◆ **Given instruction**: Can you copy the records word for word, starting with the line that contains "Click the yellow window control dot" and going on through the line that contains "Screen dimensions: 1080x438 point(379,271)", with both of those lines included?

◆ **Records supplied**:
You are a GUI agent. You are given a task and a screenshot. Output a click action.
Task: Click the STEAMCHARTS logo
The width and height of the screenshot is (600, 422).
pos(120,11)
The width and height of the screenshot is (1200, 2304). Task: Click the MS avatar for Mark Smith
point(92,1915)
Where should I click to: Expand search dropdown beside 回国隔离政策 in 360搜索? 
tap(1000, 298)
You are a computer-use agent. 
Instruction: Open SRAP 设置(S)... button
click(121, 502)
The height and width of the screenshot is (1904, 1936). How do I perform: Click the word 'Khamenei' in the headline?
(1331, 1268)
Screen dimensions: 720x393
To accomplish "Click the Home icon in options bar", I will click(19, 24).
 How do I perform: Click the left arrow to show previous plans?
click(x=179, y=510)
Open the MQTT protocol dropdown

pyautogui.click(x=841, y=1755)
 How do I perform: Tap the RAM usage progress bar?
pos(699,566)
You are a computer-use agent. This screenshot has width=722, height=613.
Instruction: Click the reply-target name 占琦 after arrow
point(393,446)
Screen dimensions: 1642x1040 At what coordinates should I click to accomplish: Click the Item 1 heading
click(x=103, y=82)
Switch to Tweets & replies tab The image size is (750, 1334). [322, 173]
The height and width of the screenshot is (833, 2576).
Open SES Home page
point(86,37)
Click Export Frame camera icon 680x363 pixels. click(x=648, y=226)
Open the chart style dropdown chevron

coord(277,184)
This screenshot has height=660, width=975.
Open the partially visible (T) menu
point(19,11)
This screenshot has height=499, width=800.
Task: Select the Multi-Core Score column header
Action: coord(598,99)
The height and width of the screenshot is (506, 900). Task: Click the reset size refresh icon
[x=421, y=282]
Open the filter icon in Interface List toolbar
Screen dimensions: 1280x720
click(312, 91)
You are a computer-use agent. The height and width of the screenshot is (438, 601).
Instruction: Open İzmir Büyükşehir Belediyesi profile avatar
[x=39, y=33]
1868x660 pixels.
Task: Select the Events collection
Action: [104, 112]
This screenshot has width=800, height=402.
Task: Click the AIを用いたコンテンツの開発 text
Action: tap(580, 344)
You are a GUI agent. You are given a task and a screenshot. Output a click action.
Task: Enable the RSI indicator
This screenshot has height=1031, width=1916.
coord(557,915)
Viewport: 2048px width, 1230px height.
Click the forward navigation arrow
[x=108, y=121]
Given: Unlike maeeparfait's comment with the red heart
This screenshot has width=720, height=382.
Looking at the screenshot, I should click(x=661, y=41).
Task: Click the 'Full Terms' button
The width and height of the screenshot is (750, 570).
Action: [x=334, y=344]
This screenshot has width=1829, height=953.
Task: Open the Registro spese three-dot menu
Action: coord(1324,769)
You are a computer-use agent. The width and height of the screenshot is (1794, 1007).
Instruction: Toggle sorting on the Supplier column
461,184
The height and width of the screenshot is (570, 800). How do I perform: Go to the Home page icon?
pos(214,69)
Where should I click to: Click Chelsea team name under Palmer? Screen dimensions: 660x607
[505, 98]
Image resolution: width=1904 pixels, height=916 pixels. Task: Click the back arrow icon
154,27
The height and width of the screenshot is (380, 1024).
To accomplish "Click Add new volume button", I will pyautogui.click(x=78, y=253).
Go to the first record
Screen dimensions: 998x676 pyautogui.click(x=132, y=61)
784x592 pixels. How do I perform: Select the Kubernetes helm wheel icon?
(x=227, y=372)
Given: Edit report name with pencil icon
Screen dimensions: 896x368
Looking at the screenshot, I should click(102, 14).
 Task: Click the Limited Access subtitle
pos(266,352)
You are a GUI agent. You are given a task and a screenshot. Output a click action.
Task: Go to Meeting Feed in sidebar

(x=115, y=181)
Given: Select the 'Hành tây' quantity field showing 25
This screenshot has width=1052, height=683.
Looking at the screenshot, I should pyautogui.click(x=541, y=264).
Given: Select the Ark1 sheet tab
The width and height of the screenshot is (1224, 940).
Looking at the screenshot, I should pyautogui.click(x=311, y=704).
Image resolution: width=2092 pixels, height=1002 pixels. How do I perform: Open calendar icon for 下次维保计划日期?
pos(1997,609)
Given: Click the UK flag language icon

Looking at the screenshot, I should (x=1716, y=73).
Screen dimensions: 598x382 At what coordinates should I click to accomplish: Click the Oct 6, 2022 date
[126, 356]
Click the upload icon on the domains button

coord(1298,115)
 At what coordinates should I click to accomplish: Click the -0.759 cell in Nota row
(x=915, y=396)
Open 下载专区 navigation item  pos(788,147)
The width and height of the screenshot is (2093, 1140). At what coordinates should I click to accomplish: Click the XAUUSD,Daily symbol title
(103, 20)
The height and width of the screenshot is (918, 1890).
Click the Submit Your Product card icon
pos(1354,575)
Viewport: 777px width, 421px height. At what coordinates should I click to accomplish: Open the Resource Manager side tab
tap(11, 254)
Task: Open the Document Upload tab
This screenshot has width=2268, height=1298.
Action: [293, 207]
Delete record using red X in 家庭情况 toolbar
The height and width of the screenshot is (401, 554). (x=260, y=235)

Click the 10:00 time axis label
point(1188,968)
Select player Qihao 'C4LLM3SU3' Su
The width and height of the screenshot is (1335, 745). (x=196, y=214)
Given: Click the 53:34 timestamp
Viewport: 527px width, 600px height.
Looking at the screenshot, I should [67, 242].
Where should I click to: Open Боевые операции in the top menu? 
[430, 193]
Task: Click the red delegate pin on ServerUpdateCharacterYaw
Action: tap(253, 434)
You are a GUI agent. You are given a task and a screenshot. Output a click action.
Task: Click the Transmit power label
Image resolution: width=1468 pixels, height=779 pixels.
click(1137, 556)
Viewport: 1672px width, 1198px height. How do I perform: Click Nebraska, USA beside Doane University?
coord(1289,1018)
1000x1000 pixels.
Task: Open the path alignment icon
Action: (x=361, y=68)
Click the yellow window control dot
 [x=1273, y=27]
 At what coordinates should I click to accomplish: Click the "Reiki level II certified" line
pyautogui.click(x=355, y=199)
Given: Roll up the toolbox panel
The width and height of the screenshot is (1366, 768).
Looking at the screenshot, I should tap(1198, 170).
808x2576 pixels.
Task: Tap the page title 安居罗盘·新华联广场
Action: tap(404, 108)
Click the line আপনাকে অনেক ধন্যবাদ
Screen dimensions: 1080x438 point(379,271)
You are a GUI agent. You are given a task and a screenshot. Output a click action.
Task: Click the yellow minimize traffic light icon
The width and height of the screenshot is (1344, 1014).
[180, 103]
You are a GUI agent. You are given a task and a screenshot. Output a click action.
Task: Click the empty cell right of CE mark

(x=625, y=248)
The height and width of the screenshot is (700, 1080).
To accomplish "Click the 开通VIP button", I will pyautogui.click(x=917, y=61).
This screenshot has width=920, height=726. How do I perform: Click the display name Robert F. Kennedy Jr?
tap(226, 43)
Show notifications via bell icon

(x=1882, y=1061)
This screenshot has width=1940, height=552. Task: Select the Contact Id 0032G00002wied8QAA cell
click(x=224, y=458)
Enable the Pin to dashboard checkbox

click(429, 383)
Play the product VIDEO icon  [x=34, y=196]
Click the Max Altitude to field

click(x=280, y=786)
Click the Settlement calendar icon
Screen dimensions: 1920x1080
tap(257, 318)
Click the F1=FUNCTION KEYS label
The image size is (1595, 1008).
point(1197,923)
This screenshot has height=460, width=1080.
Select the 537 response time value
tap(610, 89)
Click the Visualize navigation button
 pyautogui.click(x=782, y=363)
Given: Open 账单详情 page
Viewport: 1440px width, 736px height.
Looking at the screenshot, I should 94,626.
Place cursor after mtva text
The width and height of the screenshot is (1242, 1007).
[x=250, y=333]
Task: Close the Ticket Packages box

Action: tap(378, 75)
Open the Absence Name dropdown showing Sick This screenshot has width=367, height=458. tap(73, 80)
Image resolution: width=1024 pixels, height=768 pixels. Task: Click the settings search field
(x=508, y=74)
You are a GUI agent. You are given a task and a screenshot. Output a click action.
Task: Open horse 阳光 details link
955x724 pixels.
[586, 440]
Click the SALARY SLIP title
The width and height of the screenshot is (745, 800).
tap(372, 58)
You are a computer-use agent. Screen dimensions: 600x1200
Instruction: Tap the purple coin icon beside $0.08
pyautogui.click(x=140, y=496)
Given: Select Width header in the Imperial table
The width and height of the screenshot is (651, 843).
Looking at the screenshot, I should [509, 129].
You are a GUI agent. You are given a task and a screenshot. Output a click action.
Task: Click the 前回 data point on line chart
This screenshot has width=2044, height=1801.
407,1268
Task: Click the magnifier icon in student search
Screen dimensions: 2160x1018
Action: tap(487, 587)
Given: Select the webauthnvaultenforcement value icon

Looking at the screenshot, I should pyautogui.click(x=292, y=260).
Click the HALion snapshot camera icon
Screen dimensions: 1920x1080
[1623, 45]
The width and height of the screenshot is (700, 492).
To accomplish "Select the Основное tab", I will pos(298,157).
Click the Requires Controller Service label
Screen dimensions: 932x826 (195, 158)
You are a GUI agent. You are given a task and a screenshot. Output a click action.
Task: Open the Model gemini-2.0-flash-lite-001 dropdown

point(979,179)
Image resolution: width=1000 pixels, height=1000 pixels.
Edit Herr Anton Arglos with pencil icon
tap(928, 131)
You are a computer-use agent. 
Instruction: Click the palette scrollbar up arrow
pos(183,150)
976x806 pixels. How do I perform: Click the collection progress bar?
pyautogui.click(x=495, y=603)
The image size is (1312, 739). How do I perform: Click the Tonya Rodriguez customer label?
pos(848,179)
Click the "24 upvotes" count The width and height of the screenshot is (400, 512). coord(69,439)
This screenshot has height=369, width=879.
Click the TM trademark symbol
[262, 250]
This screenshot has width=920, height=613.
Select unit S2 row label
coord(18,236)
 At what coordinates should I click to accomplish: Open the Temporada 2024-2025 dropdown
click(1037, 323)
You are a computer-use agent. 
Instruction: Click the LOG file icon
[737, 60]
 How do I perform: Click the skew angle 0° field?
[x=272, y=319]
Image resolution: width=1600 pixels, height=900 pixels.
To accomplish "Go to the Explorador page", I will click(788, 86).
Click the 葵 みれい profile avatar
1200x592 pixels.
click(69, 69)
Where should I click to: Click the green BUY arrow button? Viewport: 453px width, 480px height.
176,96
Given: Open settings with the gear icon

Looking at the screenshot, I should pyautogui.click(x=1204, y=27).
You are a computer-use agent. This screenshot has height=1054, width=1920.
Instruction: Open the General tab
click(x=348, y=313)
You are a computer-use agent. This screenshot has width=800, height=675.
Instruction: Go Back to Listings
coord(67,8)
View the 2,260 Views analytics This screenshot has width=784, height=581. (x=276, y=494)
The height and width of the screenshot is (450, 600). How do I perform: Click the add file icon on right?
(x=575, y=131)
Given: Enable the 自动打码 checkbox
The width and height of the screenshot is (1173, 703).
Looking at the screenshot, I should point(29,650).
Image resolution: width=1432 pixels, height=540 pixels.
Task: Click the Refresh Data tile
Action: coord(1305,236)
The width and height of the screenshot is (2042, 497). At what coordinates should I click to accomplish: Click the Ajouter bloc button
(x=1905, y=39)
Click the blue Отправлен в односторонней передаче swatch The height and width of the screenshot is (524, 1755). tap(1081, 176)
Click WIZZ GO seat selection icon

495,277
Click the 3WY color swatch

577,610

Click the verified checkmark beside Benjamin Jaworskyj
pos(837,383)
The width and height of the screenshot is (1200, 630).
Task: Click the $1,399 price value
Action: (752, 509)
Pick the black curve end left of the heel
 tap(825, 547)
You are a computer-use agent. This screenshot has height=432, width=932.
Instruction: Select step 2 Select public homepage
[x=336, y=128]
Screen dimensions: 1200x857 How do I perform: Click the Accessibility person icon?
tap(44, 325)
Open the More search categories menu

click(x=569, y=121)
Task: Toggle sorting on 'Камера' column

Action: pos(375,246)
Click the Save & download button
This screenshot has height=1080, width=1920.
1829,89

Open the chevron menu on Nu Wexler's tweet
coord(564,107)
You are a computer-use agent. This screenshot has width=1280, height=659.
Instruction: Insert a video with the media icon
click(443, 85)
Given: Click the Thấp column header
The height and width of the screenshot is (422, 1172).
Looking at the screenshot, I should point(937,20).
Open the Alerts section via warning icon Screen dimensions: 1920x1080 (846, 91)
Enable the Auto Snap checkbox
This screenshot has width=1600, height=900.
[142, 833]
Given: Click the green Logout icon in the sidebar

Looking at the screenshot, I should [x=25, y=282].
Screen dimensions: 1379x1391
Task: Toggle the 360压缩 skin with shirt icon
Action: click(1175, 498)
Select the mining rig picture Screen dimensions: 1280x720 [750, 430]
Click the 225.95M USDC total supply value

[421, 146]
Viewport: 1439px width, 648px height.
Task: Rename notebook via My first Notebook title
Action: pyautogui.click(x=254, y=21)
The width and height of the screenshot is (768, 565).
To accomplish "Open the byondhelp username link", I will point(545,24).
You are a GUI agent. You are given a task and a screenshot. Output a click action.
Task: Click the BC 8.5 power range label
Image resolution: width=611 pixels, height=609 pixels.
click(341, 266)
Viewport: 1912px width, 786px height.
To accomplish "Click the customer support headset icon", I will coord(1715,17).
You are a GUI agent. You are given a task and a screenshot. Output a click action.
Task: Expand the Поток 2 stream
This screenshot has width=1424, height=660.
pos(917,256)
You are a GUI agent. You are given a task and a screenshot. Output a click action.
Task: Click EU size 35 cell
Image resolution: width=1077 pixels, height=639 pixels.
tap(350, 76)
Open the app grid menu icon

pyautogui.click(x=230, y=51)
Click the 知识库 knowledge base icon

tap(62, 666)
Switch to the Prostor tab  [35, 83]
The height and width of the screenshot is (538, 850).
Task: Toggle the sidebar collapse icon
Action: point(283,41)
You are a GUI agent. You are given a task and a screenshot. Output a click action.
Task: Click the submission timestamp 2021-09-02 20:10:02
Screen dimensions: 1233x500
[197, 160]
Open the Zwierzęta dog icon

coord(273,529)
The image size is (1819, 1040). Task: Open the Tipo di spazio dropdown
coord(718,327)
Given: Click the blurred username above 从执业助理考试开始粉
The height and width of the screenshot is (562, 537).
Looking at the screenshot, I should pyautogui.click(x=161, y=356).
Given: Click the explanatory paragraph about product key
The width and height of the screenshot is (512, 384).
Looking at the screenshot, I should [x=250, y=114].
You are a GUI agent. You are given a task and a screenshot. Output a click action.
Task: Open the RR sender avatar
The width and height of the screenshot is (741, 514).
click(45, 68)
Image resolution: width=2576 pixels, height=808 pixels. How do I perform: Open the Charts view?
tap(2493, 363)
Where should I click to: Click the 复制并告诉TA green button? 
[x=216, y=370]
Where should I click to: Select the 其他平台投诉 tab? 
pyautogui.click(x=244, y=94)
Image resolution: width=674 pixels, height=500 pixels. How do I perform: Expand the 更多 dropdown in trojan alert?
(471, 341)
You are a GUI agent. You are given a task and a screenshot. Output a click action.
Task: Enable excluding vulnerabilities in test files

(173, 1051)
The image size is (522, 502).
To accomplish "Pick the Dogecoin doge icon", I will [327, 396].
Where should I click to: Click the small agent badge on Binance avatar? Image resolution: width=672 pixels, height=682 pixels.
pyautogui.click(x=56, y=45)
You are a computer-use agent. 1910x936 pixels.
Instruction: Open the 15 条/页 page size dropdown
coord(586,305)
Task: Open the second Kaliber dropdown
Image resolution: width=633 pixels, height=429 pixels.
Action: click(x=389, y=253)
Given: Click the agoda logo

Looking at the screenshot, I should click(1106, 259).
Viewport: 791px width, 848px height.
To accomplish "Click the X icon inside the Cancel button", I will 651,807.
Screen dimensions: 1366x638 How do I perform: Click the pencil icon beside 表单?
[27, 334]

◆ **Response below**:
Click the yellow window control dot
 [x=1273, y=27]
 At what coordinates should I click to accomplish: Click the "Reiki level II certified" line
pyautogui.click(x=355, y=199)
Given: Roll up the toolbox panel
The width and height of the screenshot is (1366, 768).
Looking at the screenshot, I should tap(1198, 170).
808x2576 pixels.
Task: Tap the page title 安居罗盘·新华联广场
Action: tap(404, 108)
Click the line আপনাকে অনেক ধন্যবাদ
Screen dimensions: 1080x438 point(379,271)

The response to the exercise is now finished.